Feuerbacher Band Siberian Fastfood über ihr erstes Album und die weiteren Pläne
 

Immer wieder stellt das Wochenblatt lokale Bands vor: Heute: Siberian Fastfood aus Feuerbach. Erste Frage: Wie sind sie bloß auf diesen Bandnamen gekommen? "Die Frage beantworten wir ständig", lacht Christoph Platz, Sänger und Songwriter der Band. "Der Name scheint hängen zu bleiben."
 

FEUERBACH

"Ich war schon öfters in Sibirien und Russland", erzählt Platz. "Freunde haben mir dann ein T-Shirt geschenkt, auf dem ein Tourist vor einem Bär wegrennt. Darunter steht: Siberian Fastfood." Als sie dann nach einem Namen suchten, habe sich das angeboten.

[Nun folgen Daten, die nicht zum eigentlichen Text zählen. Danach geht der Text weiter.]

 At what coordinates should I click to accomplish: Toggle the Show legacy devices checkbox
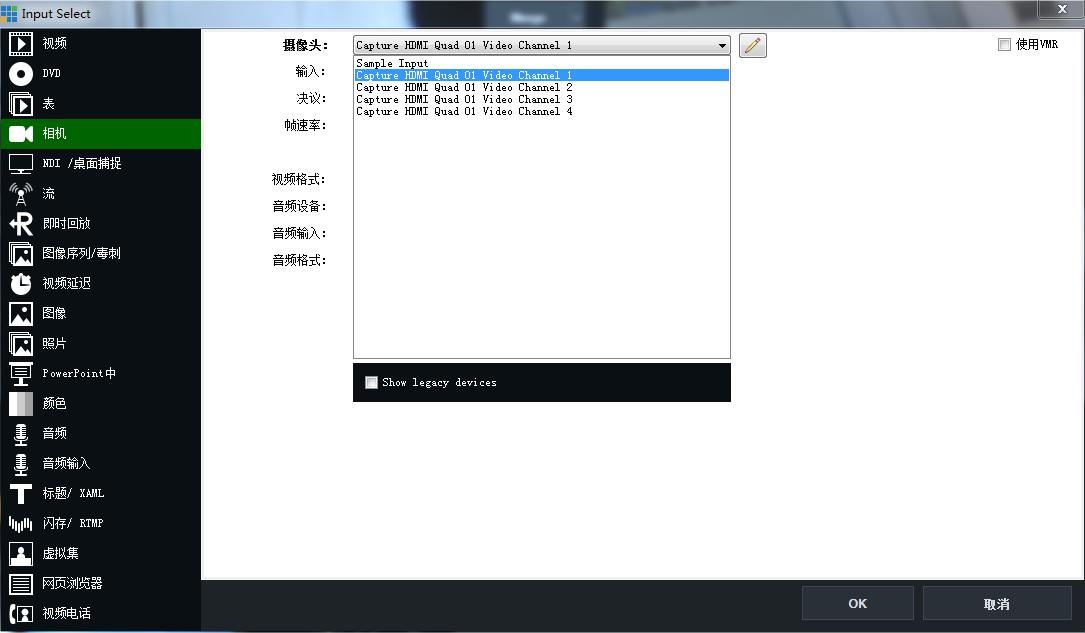point(372,382)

Die Band besteht aus Christoph Platz, Olaf Kuhnke an der Gitarre, Onur Birsöz am Bass und Jan Windmüller am Schlagzeug, der ganz neu hinzugekommen ist, die anderen drei sind seit etwa einem Jahr dabei. Platz und Kuhnke sind Arbeitskollegen: "Olaf hat mitbekommen, dass ich Gitarre spiele", erinnert sich Christoph Platz. "Er meinte dann: Ich spiele auch, und dann haben wir uns zusammengesetzt." Die beiden haben auf der Königsstraße unplugged Straßenmusik gemacht. "Von dem Geld sind wir nach Paris gefahren und haben dort auf der Straße gespielt", erzählt Olaf Kuhnke. Danach habe sich dann die Band formiert, und sogar ein Album haben sie schon zusammen eingespielt: "Anything that sells" heißt es, und Christoph Platz hat alle Songs darauf geschrieben. "Dann waren wir drei Wochen Tag und Nacht im Studio", erzählen die beiden. Gemastert hat das Album Thomas Hahn, der schon mit Nena, Pur und Kim Wilde gearbeitet hat.

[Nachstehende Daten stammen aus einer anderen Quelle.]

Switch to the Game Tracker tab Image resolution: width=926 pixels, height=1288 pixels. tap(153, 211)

"Das war eine tolle Erfahrung", sagt Olaf. Die Rockmusik von Siberian Fastfood klingt dank Hahn so, "als sei sie 1968 aufgenommen worden", so beschreibt es Olaf, und genau so wollten sie es haben. Mit REM werden sie oft verglichen, auch wegen Christophs Stimme, die der von REM-Sänger Michael Stipe ähnlich ist.

"Ich finde, der Vergleich hinkt", lacht Christoph. "Davon abgesehen, dass REM unglaublich bekannt sind - die nehmen sich viel ernster als wir." "Es war wichtig und richtig, das Album zu machen", da sind sich die beiden einig, trotz der fünfstelligen Summe an Erspartem, die sie hineingesteckt haben.

250 CDs haben sie bereits verkauft, und später im Jahr wollen sie eine Reihe von Konzerten spielen, daran wird bereits getüftelt. "Wir müssen nicht unbedingt berühmt werden", sagt Christoph. "Wir genießen, was passiert, wir machen unsere Musik und haben Spaß dabei - ohne den Druck, eine bestimmte Leistung bringen zu müssen."